All'ombra del Cupolone di San Pietro, dalla primavera dell'anno scorso, è attivo un Comitato scientifico ad altissimo livello destinato a riscrivere gli ultimi giorni di vita di Michelangelo Buonarroti, svelando un mistero storico lungo cinque secoli e sul quale nemmeno il suo biografo ufficiale, Giorgio Vasari, era riuscito a far luce. Dove erano finite e che fine hanno fatto centinaia di bozzetti, cartoni, cere, disegni, sanguigne, sculture che il Divin Artista, quasi novantenne, teneva nella sua casa di Roma quando morì? Perché - questo è il punto - non corrisponde al vero che le centinaia di opere presenti nella dimora romana di via Macel de' Corvi, furono bruciate dallo stesso Michelangelo alcuni giorni prima di morire. A quattro secoli di distanza la verità sembra essere un'altra.

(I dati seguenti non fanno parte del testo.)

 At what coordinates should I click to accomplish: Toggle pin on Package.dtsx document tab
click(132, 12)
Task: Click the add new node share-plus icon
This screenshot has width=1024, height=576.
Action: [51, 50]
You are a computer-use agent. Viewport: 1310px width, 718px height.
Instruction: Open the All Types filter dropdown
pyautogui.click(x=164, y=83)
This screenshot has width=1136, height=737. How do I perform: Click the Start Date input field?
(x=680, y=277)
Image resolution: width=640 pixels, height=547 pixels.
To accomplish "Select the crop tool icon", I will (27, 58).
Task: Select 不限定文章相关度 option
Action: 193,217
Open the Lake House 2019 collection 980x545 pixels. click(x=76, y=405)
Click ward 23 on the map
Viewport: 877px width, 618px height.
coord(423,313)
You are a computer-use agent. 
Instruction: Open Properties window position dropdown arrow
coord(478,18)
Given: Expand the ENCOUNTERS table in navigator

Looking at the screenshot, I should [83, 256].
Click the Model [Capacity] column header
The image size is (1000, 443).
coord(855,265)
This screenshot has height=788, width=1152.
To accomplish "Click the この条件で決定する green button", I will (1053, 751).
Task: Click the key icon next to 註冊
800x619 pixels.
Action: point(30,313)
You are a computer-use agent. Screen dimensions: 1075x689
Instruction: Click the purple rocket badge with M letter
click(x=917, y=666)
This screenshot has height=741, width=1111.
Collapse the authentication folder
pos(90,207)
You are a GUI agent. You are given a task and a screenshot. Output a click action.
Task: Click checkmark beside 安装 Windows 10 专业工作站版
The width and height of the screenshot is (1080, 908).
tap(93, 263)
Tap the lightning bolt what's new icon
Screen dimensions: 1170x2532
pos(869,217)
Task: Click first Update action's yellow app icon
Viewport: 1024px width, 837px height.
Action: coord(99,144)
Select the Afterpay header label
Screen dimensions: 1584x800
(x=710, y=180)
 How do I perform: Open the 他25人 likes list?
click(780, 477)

Grazie al lavoro certosino - durato una decina d'anni - una giovane ricercatrice indipendente romana, Valentina Salerno, ha ricostruito nel dettaglio cosa accadde proprio nell'ultimo periodo di vita del più grande artista dell'epoca. Consultando, raccogliendo e confrontando documenti di cinquecento anni fa, conservati in diversi archivi italiani e stranieri, tra cui l’Archivio di Stato e del Vaticano, è stato possibile determinare l'intera filiera storica comprovante l'autenticità di almeno una ventina di opere nuove, finora sconosciute o non attribuite con certezza al genio rinascimentale. Dal silenzio è affiorata la linea documentale contenuta in decine di testamenti, inventari e atti notarili, alcuni dei quali inediti, che dimostrano il percorso fatto di oggetti creduti perduti. Sculture, disegni e sanguigne arrivati ai giorni nostri e spesso non catalogati come originali.